Court Opinion

ID: 7368246
Source: CourtListenerOpinion
Date Created: 2022-07-27 23:53:47.849185+00
Date Added: 2024-06-11T16:20:49.905286
License: Public Domain

SOMERVILLE, J. —
The plaintiff in execution has levied on 150 bushels of corn raised by the defendant debtor on his only farm in Lamar county in 1912. Prior *609to the rendition of this judgment, the judgment debtor had mortgaged to the claimant “two hales of rent cotton from my farm in Lamar county, Alabama, for the 1912 crop, first picked, weighing 500 pounds each, and 200 bushels of com of my 1912 crop from my said farm."
The only question presented is upon the sufficiency of the description of the corn in the mortgage, as against the judgment creditor.
“As against third persons the mortgage must point out the subject-matter, so that the third person may identify the property covered, by the aid of such inquiries as the instrument itself suggests.” — 6 Cyc. 1022; Jones on Chat. Mort. § 55; Stickney v. Dunaway, 169 Ala. 464, 53 South. 770.
The only element of uncertainty in this mortgage, at the time it was given, lay in the contingency that the mortgagor might raise on the place named a mass of corn in excess of 200 bushels, in which event, no separation or delivery having been made by the parties, it could not be ascertained by inquiry or otherwise what particular corn was covered by the mortgage. — 6 Cyc. 1025, and cases cited in note 34. But, when it was shown that the entire crop of corn thus raised and subject to this description was less than 200 bushels, the subject-matter became definite and certain, since there was no occasion for its separation from a larger mass; and inquiry, which was surely suggested by the mortgage itself, could not ha,ve failed to inform any third person that this corn, and only this, was covered by the mortgage and description.

PROVIDED RECORDS:
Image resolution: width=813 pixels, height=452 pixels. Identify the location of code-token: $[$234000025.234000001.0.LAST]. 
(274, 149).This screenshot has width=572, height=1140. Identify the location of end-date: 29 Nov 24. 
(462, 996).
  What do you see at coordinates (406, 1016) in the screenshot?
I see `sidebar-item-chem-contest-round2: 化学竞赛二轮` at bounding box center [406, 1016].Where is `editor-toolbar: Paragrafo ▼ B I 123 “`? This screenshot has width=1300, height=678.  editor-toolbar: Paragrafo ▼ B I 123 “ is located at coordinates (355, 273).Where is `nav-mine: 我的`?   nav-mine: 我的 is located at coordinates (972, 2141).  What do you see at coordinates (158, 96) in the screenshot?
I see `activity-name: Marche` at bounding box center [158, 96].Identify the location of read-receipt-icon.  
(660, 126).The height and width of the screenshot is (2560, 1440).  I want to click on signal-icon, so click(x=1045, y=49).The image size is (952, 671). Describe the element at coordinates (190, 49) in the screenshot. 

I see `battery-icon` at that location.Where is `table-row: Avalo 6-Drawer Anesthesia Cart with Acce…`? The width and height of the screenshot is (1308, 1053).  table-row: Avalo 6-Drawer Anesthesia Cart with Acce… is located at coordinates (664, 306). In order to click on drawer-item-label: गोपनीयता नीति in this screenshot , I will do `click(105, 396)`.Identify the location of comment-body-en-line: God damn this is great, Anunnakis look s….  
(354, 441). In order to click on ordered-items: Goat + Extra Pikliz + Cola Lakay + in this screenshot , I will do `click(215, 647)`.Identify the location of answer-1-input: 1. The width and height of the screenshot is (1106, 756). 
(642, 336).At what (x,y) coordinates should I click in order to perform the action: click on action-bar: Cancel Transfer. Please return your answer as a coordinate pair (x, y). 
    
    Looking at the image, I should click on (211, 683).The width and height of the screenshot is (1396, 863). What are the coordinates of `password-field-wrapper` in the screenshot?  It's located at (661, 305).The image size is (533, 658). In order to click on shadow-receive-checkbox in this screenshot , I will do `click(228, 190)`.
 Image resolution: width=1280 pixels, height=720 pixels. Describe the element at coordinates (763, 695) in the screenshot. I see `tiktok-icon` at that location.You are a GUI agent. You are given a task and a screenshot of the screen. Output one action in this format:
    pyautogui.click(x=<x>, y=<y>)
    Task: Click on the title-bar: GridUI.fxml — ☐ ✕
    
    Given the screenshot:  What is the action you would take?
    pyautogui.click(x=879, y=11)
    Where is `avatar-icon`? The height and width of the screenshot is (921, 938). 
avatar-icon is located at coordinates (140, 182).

TASK BRIEF: Extend the court opinion on the corn mortgage, picking up after its final sentence. The lines above are not needed for what follows.

ANSWER SECTION:
The case of Hurt v. Redd, 64 Ala. 85, differs from the instant case only in the circumstance that the mortgagor had the exact number of chattels named. But, had there been less, the mortgage would have been good pro *610tanto. — Watson v. Pugh, 51 Ark. 218, 10 S. W. 493. It results from these principles that the trial court erred in excluding the mortgage, which, being in evidence, would have required an instruction to the jury favorable to the claimant.
Reversed and remanded.
Anderson, C. J., and Mayfield and Thohmas, JJ., concur.